As every year, we celebrate the Dormition of the Mother of God with veneration and honor, though the festivities generate mixed feelings. On the one hand, there’s sorrow and pain because our Lady, who is ‘the hope of the hopeless and the strength of the helpless’ is no longer a physical presence among us, to comfort us in the vicissitudes of life and to protect us from disasters and temptations. On the other hand, however, we feel joy and relief because, with the dormition ‘she has not abandoned the world’ but continues, indeed with greater boldness, to pray for us from her heavenly abode.

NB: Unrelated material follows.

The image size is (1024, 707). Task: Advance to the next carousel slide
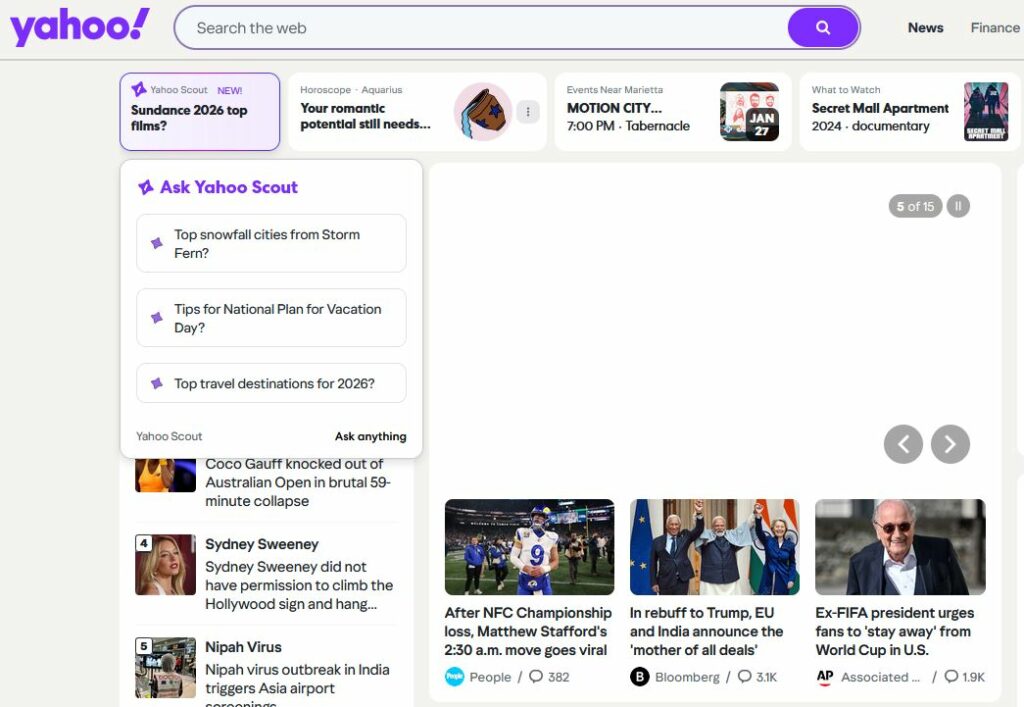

‘What a strange wonder. The source of life is laid in a tomb and the grave becomes a ladder to heaven’ (stikhiro at Vespers). The hymnographer doesn’t dwell so much on the fact of the burial of the life-bearing body of our Lady, but gives greater emphasis to the transformation of the earthly grave into a ladder to heaven which leads to redemption from death. Indeed,  Gethsemane, where her grave is, is no longer a locus of sorrow, but a place of gladness: ‘Rejoice Gethsemane, the holy temple of the Mother of God’, while the faithful, led by the Archangel Gabriel, are called upon to raise their voices in the well-known hymn: ‘Rejoice, you who are full of grace. The Lord is with you’.

icon by Irini Rena Simigdala

So we forget, for the moment, the sorrow-laden atmosphere of death and are transported to the joyous atmosphere of the Annunciation. The triple repetition of the phrase ‘Hail, you who are full of grace. The Lord is with you’ at the end of each of the stikhira at Vespers of the feast creates the feeling that, in the end, joy triumphs over sorrow. Indeed, the deeper we delve into the hymnography of the day, the more we realize that the sense of joy is predominant.

There are many strange features, then, in the feast of the Dormition: the Dormition refers back to the Annunciation and death engenders life. In fact, the Mother of God didn’t die, but ‘as the mother of life (Christ) she passed over into life’. Moreover, in her, the ‘bounds of nature were overcome’, since she was ‘a virgin after birth and alive after death’ (irmos, ode 9).

The ‘double miracle’- that she remained a virgin after giving birth to Christ and that she ‘passed over into life after death- is presented in other hymns, as well, such as the sessional hymn at Matins: ‘when you gave birth (to Christ) there was conception without seed; in your dormition there was dying without decay’. Better known, of course is the reference to this double miracle in the dismissal hymn for the feast: ‘In giving birth you preserved virginity, in your dormition, Mother of God, you did not abandon the world…’.

It appears that the hymnographer had no intention of dwelling on the transient sorrow of the Dormition but aimed to bring us to the permanent joy of eternal life, which the ‘death’ of our Lady heralds. This is why, at the Dormition, reference is made to the joyous events of the Annunciation of the Mother of God, the Incarnation, and Nativity of God the Word, and even to the ‘resurrectional’ death of the Lord. In the end, these ‘strange features’ all find an explanation.

If the Lord ‘underwent burial as a mortal’ then ‘how will our Lady refuse burial?’, remarks the poet at another point. Besides: ‘It is no wonder that the Maiden who saved the world should die, when he who made the world died in the flesh’ (Synaxari). And just as his body didn’t remain in the grave but rose, so, with her, the grave and dying did not triumph, but she ‘passed over into life’.

Indeed, as is pointed out in the exaposteilario and as is depicted in the icons of the feast, at her falling-asleep, ‘the source of life’ surrendered her soul to the Creator of life. It could not have been otherwise. He who took flesh and bones from her all-holy blood would not now have left her spotless body to undergo the alteration and decay of death. This is why he transported her from earth to heaven in his own hands, ‘gloriously and beyond telling’.

Let us, then, entreat our sweet mother, our Lady, whose death became ‘a passport to a better, everlasting life’, to pray for us to the Lord that he will give us, too, the passport to eternal life. But, at the same time, let’s not forget her own exhortation, which is her legacy to all people: ‘Do whatever he tells you to’ (Jn. 2, 5).

Having, then, become servants of the Lord, as did our Lady, let us follow his will faithfully so that ‘we may live godly, self-controlled and upright lives’ (Titus 2, 12). In essence, let us allow the ‘Mother of God who is sleepless in prayers and an unshakeable hope in protections’ to receive even greater boldness from her Son and God, so that she can pray for the salvation of the souls of all of us. Amen.